Exercise instructions:
In the material below, list every line carrying the string "agent".

Given data:
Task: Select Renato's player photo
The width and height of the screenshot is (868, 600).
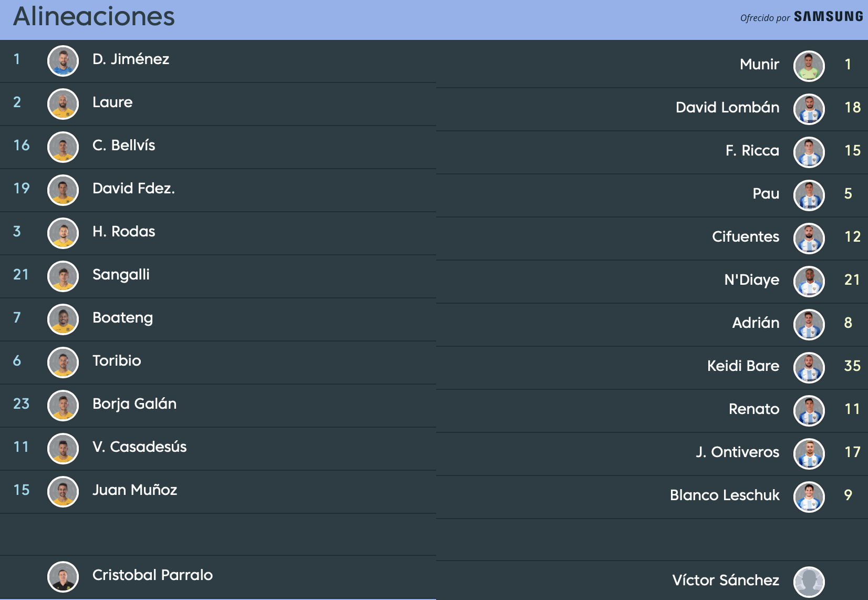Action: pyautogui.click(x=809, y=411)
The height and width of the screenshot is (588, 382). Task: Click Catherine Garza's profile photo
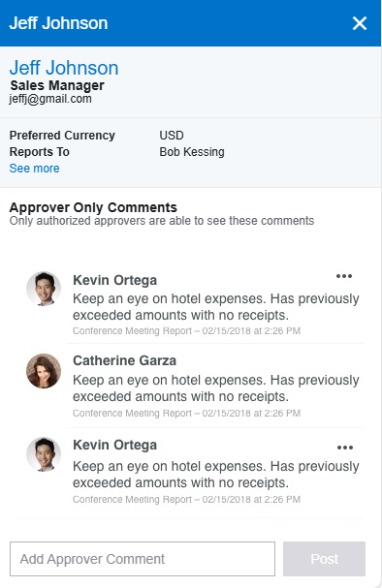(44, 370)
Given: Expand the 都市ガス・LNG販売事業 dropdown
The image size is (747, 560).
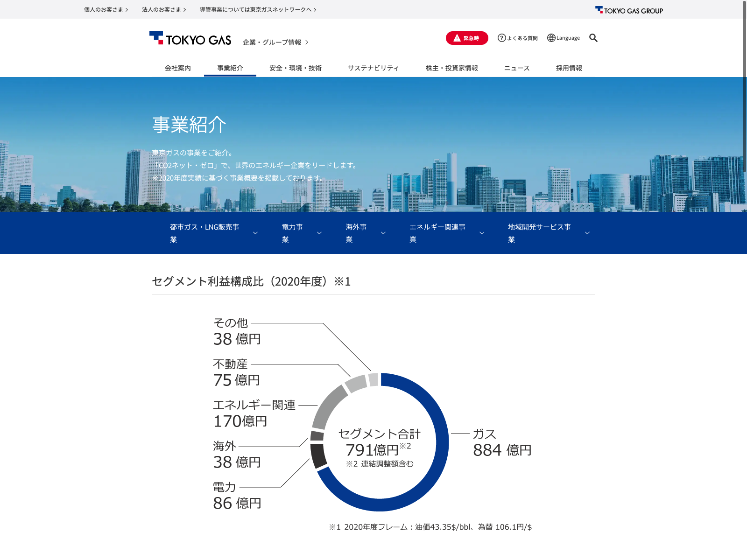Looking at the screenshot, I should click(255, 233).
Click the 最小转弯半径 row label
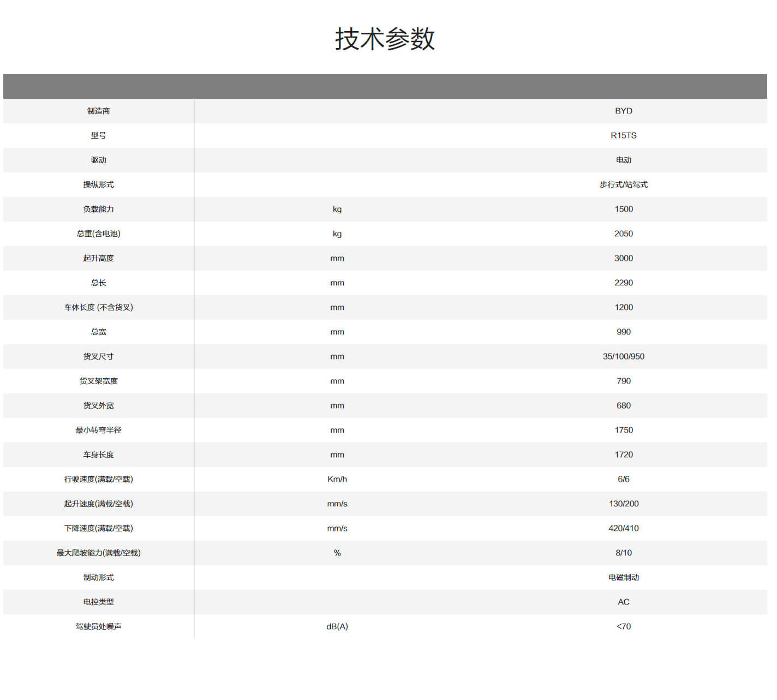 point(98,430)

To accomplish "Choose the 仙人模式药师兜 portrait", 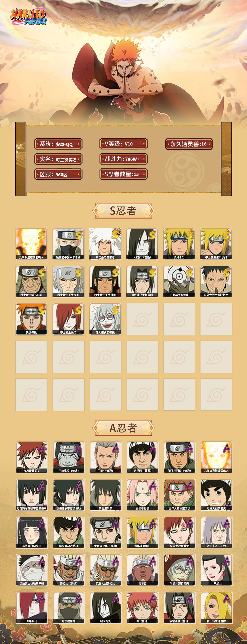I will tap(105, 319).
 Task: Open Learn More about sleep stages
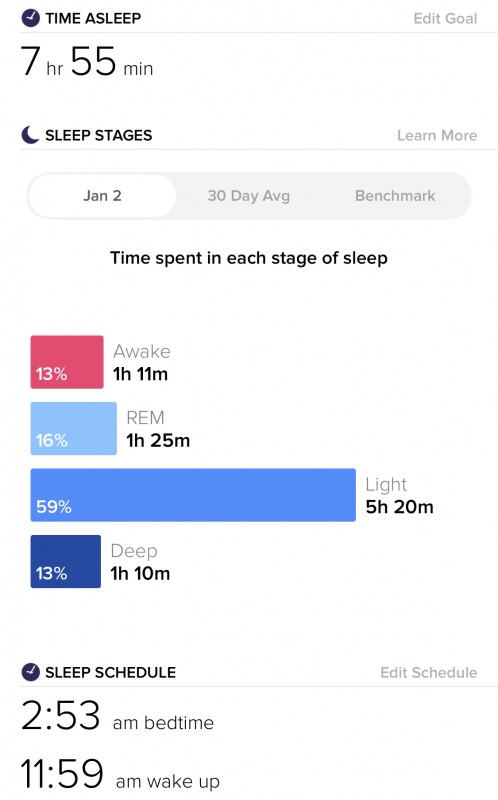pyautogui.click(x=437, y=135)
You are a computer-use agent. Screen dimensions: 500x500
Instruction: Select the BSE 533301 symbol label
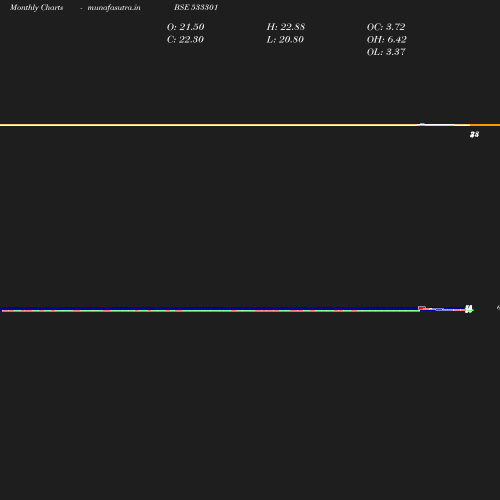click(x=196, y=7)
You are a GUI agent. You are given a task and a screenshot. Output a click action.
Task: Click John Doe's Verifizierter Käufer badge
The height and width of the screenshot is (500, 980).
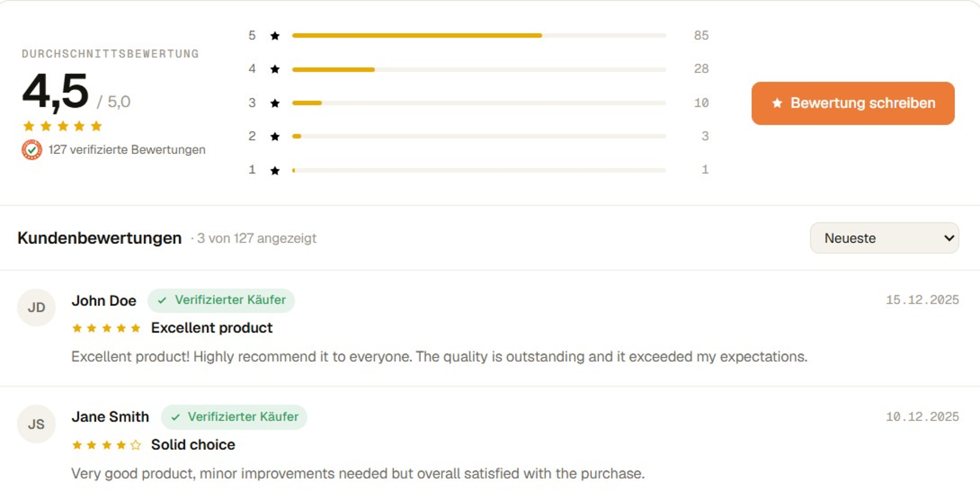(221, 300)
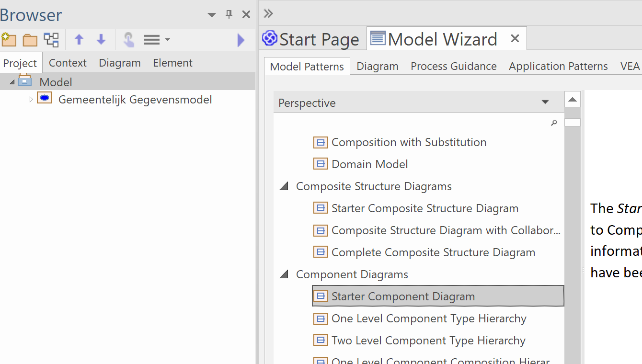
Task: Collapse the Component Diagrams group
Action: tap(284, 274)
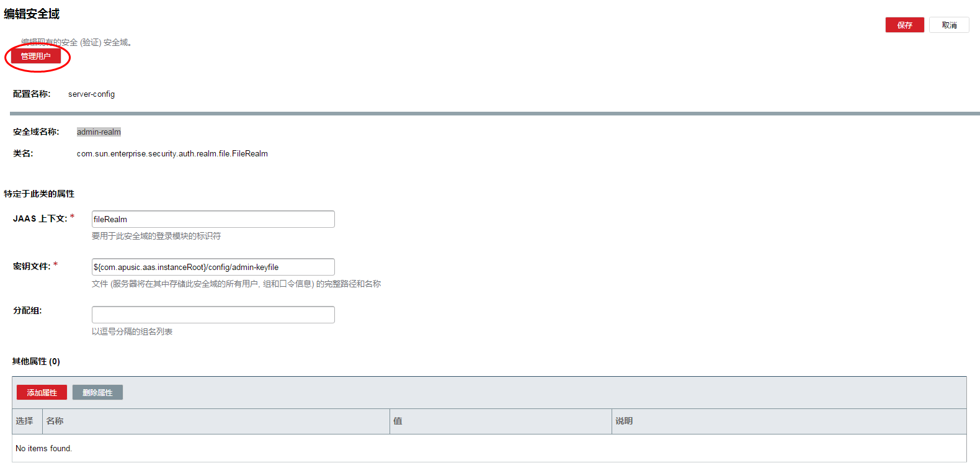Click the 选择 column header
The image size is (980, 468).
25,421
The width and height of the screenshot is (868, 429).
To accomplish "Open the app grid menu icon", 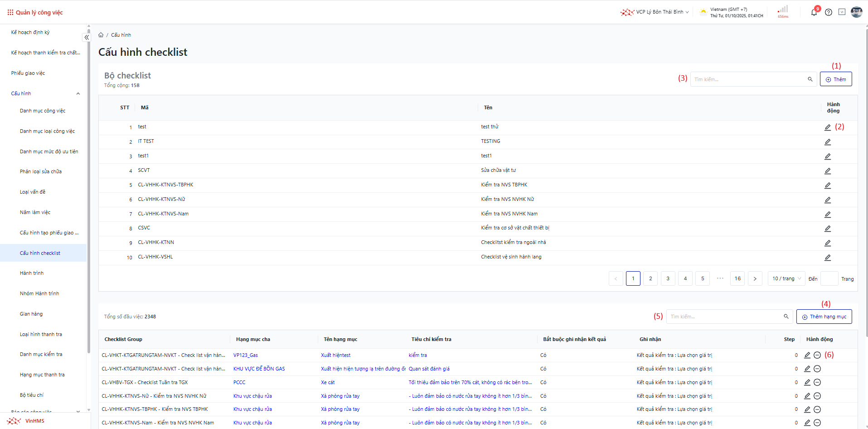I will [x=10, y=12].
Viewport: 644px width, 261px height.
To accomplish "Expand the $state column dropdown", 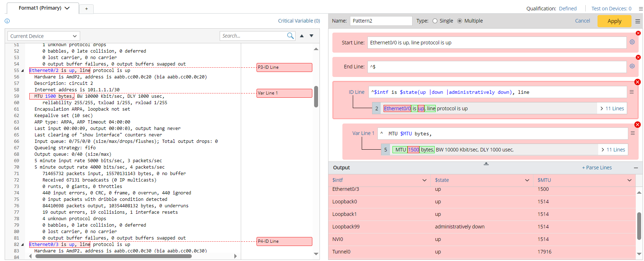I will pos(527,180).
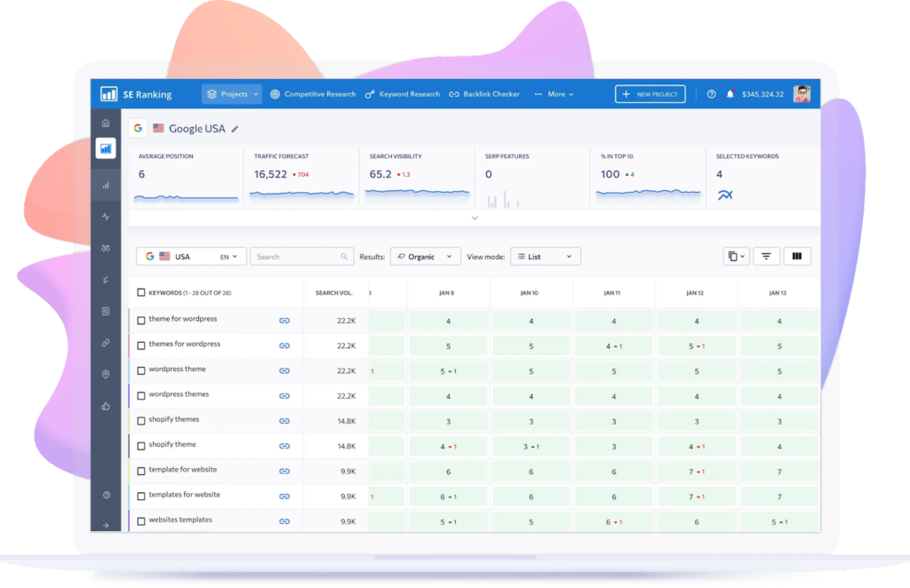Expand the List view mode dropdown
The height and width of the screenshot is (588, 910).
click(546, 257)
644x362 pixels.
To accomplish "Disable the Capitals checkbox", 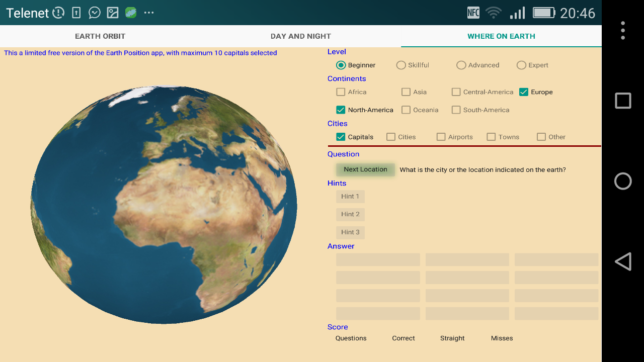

Output for this task:
You are a computer-use agent. Screen dimensions: 500x500
You are a GUI agent. You are given a task and a screenshot. Output a click action.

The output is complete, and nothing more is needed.